#### DATA LISTING

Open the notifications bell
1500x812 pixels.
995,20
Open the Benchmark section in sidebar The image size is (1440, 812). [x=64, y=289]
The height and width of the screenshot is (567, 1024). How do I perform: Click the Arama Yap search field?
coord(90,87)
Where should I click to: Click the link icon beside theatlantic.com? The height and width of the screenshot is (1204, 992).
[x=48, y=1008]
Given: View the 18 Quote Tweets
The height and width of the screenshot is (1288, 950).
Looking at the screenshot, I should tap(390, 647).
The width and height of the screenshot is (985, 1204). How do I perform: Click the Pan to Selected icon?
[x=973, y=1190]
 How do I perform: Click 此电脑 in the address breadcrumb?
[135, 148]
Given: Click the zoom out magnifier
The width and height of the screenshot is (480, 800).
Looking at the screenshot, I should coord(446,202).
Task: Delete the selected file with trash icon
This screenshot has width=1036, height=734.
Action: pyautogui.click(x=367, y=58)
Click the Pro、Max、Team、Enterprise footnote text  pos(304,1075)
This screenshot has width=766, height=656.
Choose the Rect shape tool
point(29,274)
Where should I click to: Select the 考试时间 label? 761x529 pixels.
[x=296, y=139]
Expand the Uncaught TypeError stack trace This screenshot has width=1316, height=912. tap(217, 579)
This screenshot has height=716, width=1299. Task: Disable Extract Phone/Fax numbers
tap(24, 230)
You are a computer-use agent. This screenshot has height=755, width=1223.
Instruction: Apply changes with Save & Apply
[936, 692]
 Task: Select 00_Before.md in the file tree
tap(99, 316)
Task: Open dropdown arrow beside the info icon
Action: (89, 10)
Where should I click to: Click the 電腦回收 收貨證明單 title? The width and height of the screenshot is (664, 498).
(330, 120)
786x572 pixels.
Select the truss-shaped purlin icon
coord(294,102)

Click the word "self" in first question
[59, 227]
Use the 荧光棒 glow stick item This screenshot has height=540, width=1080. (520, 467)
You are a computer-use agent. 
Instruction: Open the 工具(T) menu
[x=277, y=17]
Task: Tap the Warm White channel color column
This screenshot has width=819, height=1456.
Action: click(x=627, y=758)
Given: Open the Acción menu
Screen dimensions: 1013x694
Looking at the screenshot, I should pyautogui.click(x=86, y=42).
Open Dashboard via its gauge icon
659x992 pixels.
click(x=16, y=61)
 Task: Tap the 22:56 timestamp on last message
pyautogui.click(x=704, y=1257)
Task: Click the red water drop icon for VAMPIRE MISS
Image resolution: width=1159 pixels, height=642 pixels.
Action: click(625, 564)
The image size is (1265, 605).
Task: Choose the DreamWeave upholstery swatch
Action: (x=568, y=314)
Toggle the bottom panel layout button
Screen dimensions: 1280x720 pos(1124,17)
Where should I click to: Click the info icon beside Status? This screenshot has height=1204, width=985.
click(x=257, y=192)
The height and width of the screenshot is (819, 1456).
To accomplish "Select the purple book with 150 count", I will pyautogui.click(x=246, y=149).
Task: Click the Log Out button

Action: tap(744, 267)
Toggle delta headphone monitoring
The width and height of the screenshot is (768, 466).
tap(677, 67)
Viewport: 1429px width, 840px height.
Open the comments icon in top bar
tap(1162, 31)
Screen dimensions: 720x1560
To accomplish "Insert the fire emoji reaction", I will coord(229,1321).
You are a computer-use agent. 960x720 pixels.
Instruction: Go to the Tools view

########

■ WORK ORDER
Which lines of the entries above contain the word "will"? Copy each of them.

■ TASK ANSWER
To accomplish "Select the purple book with 150 count", I will pyautogui.click(x=246, y=149).
To accomplish "Insert the fire emoji reaction", I will coord(229,1321).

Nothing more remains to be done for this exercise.